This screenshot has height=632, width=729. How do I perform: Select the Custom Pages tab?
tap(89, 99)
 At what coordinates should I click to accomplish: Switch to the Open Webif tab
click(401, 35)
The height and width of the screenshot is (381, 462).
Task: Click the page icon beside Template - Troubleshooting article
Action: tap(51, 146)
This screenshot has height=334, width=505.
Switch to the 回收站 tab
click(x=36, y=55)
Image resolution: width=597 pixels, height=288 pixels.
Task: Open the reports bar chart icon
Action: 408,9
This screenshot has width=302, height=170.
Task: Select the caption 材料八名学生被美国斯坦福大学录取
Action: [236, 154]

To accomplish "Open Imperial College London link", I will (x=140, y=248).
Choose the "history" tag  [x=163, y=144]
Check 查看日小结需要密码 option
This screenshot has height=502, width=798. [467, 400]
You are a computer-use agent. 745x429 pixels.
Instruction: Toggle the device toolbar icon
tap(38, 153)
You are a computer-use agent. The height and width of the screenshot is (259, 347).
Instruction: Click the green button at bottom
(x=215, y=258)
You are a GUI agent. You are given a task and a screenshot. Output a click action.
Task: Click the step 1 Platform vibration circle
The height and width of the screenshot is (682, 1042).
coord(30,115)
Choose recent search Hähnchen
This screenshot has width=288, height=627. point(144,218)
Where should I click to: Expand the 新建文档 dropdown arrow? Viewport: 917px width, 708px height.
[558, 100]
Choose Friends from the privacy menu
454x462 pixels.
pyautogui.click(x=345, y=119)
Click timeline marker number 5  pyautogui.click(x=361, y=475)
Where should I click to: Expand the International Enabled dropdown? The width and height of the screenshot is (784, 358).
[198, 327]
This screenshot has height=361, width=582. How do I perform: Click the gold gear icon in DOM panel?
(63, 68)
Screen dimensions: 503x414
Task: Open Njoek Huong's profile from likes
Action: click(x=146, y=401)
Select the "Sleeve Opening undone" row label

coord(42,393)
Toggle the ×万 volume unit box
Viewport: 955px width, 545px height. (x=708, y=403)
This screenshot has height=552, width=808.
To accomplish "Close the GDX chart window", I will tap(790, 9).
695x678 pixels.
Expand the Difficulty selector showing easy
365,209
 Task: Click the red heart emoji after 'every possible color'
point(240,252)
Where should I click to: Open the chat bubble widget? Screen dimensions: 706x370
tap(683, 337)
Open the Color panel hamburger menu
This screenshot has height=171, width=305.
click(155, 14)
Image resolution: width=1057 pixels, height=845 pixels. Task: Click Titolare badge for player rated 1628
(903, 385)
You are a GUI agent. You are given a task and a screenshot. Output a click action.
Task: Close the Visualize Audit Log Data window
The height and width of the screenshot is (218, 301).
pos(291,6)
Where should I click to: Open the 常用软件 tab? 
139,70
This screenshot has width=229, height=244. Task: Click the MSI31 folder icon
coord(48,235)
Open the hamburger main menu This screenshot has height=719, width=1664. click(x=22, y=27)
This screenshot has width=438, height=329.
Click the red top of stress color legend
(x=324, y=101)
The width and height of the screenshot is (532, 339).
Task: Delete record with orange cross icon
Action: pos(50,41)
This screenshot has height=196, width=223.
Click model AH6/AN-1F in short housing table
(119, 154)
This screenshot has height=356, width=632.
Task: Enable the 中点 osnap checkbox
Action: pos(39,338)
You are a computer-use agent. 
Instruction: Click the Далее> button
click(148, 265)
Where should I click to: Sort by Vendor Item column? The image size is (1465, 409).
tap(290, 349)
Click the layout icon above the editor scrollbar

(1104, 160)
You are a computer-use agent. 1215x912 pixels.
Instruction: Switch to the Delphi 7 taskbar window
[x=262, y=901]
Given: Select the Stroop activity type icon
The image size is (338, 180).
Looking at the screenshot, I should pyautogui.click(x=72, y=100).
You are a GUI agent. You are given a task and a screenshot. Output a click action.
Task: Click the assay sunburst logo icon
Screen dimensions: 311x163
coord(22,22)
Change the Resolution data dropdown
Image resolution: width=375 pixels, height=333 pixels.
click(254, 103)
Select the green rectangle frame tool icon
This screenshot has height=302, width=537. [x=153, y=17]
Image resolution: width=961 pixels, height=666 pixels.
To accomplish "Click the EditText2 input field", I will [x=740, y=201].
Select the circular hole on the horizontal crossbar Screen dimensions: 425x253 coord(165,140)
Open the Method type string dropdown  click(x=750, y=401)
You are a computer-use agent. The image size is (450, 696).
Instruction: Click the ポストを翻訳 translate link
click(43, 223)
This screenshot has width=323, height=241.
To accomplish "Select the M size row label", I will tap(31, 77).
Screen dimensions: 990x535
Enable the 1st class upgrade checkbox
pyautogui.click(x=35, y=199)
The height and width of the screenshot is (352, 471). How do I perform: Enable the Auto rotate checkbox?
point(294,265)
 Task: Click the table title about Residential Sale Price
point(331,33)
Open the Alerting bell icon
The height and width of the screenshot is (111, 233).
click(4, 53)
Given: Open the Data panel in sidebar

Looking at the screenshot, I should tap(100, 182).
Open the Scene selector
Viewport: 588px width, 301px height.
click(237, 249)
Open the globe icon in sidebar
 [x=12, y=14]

━━━━

* **Exercise brief**:
From the first line to the last, retype the data exactly.

* **Result**:
This screenshot has height=632, width=729. How do I perform: Select the Custom Pages tab?
tap(89, 99)
 At what coordinates should I click to accomplish: Switch to the Open Webif tab
click(401, 35)
The height and width of the screenshot is (381, 462).
Task: Click the page icon beside Template - Troubleshooting article
Action: tap(51, 146)
This screenshot has height=334, width=505.
Switch to the 回收站 tab
click(x=36, y=55)
Image resolution: width=597 pixels, height=288 pixels.
Task: Open the reports bar chart icon
Action: 408,9
This screenshot has width=302, height=170.
Task: Select the caption 材料八名学生被美国斯坦福大学录取
Action: [236, 154]

To accomplish "Open Imperial College London link", I will (x=140, y=248).
Choose the "history" tag  [x=163, y=144]
Check 查看日小结需要密码 option
This screenshot has height=502, width=798. [467, 400]
You are a computer-use agent. 745x429 pixels.
Instruction: Toggle the device toolbar icon
tap(38, 153)
You are a computer-use agent. The height and width of the screenshot is (259, 347).
Instruction: Click the green button at bottom
(x=215, y=258)
You are a GUI agent. You are given a task and a screenshot. Output a click action.
Task: Click the step 1 Platform vibration circle
The height and width of the screenshot is (682, 1042).
coord(30,115)
Choose recent search Hähnchen
This screenshot has width=288, height=627. point(144,218)
Where should I click to: Expand the 新建文档 dropdown arrow? Viewport: 917px width, 708px height.
[558, 100]
Choose Friends from the privacy menu
454x462 pixels.
pyautogui.click(x=345, y=119)
Click timeline marker number 5  pyautogui.click(x=361, y=475)
Where should I click to: Expand the International Enabled dropdown? The width and height of the screenshot is (784, 358).
[198, 327]
This screenshot has height=361, width=582. How do I perform: Click the gold gear icon in DOM panel?
(63, 68)
Screen dimensions: 503x414
Task: Open Njoek Huong's profile from likes
Action: click(x=146, y=401)
Select the "Sleeve Opening undone" row label

coord(42,393)
Toggle the ×万 volume unit box
Viewport: 955px width, 545px height. (x=708, y=403)
This screenshot has height=552, width=808.
To accomplish "Close the GDX chart window", I will tap(790, 9).
695x678 pixels.
Expand the Difficulty selector showing easy
365,209
 Task: Click the red heart emoji after 'every possible color'
point(240,252)
Where should I click to: Open the chat bubble widget? Screen dimensions: 706x370
tap(683, 337)
Open the Color panel hamburger menu
This screenshot has height=171, width=305.
click(155, 14)
Image resolution: width=1057 pixels, height=845 pixels. Task: Click Titolare badge for player rated 1628
(903, 385)
You are a GUI agent. You are given a task and a screenshot. Output a click action.
Task: Close the Visualize Audit Log Data window
The height and width of the screenshot is (218, 301).
pos(291,6)
Where should I click to: Open the 常用软件 tab? 
139,70
This screenshot has width=229, height=244. Task: Click the MSI31 folder icon
coord(48,235)
Open the hamburger main menu This screenshot has height=719, width=1664. click(x=22, y=27)
This screenshot has width=438, height=329.
Click the red top of stress color legend
(x=324, y=101)
The width and height of the screenshot is (532, 339).
Task: Delete record with orange cross icon
Action: pos(50,41)
This screenshot has height=196, width=223.
Click model AH6/AN-1F in short housing table
(119, 154)
This screenshot has height=356, width=632.
Task: Enable the 中点 osnap checkbox
Action: pos(39,338)
You are a computer-use agent. 
Instruction: Click the Далее> button
click(148, 265)
Where should I click to: Sort by Vendor Item column? The image size is (1465, 409).
tap(290, 349)
Click the layout icon above the editor scrollbar

(1104, 160)
You are a computer-use agent. 1215x912 pixels.
Instruction: Switch to the Delphi 7 taskbar window
[x=262, y=901]
Given: Select the Stroop activity type icon
The image size is (338, 180).
Looking at the screenshot, I should pyautogui.click(x=72, y=100).
You are a GUI agent. You are given a task and a screenshot. Output a click action.
Task: Click the assay sunburst logo icon
Screen dimensions: 311x163
coord(22,22)
Change the Resolution data dropdown
Image resolution: width=375 pixels, height=333 pixels.
click(254, 103)
Select the green rectangle frame tool icon
This screenshot has height=302, width=537. [x=153, y=17]
Image resolution: width=961 pixels, height=666 pixels.
To accomplish "Click the EditText2 input field", I will [x=740, y=201].
Select the circular hole on the horizontal crossbar Screen dimensions: 425x253 coord(165,140)
Open the Method type string dropdown  click(x=750, y=401)
You are a computer-use agent. The image size is (450, 696).
Instruction: Click the ポストを翻訳 translate link
click(43, 223)
This screenshot has width=323, height=241.
To accomplish "Select the M size row label", I will tap(31, 77).
Screen dimensions: 990x535
Enable the 1st class upgrade checkbox
pyautogui.click(x=35, y=199)
The height and width of the screenshot is (352, 471). How do I perform: Enable the Auto rotate checkbox?
point(294,265)
 Task: Click the table title about Residential Sale Price
point(331,33)
Open the Alerting bell icon
The height and width of the screenshot is (111, 233).
click(4, 53)
Given: Open the Data panel in sidebar

Looking at the screenshot, I should tap(100, 182).
Open the Scene selector
Viewport: 588px width, 301px height.
click(237, 249)
Open the globe icon in sidebar
 [x=12, y=14]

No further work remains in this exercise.